Best known for portraying Zoey Johnson on the ABC show black-ish, and Yara Shahidi is a 17-year-old actress who uses social media to stand by what she believes in. Last year, she delivered a compelling speech about how her art and activism go hand-in-hand.

“I’ve been an actress for over ten years, but more importantly, a budding humanitarian and activist all of my life…It is through my art I have purposely chosen to express my activism because I believe that my Dharma, my purpose, and my personal work are centered around gaining equality and parity through art…Art plus activism, in any and all forms, is a powerful statement that can spread a message that transcends the barriers and limitations of our different realities to reveal the commonality of our shared human existence.”

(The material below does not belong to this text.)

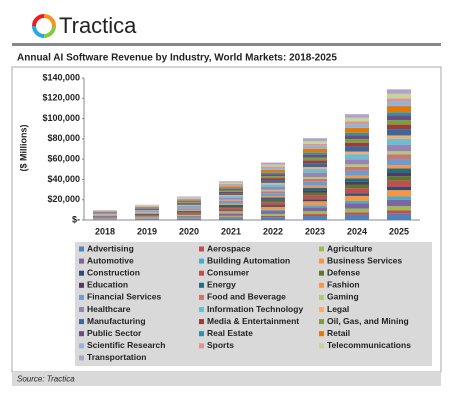  I want to click on legend-label: Public Sector, so click(114, 333). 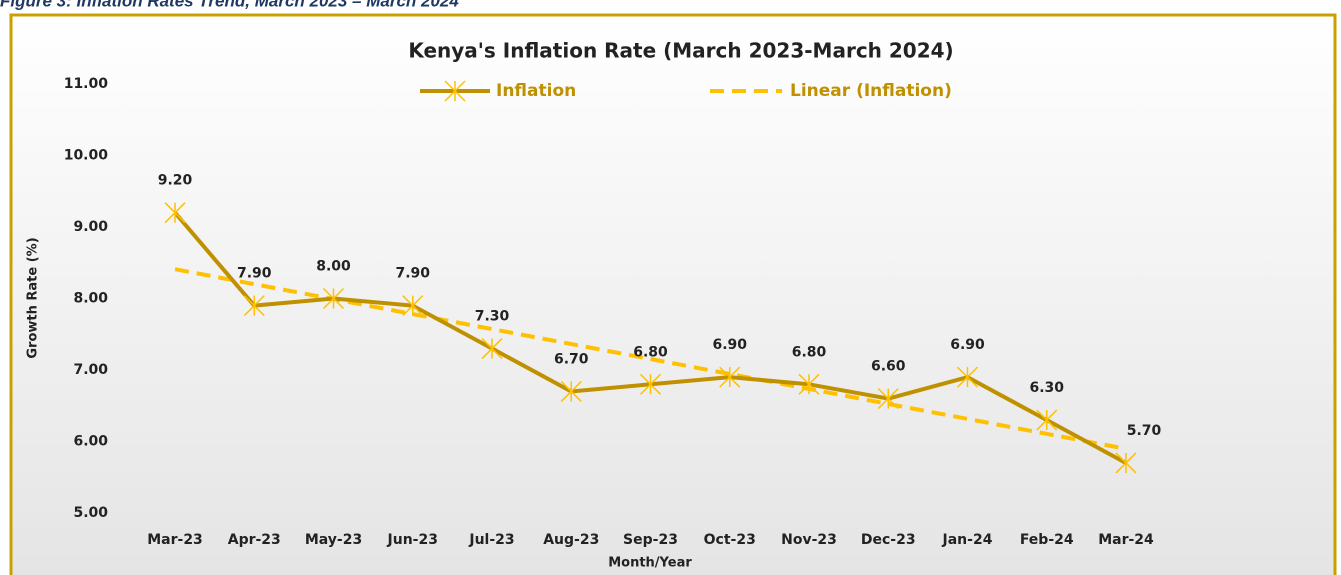 I want to click on data-label: 5.70, so click(x=1144, y=431).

Yara Shahidi’s Points of Light speech, “The Spirit of Art and Activism” 2016

Photo courtesy of Frachesca Ramsey

Franchesca Ramsey

Franchesca Ramsey, also known as Chescaleigh is a writer and a comedian who first went viral on social media when she turned a popular YouTube meme (Sh*t White Girls Say…to Black Girls) into a lasting, global conversation about things white women say to Black women and girls that intentionally, or unintentionally marginalize us. Ramsey is the host of Decoded, an MTV Web Series that creates a platform to discuss politics, as well as the intersections of race, gender, sexuality, ability, etc.

“The idea that talking about race or racism is thus perpetuating the problem is absolutely ridiculous. You can’t fix a problem without talking about it!”

– Franchesca Ramsey on her YouTube channel, “Chescaleigh”

Stephanie Younger is a 14-year-old writer based in Central Virginia.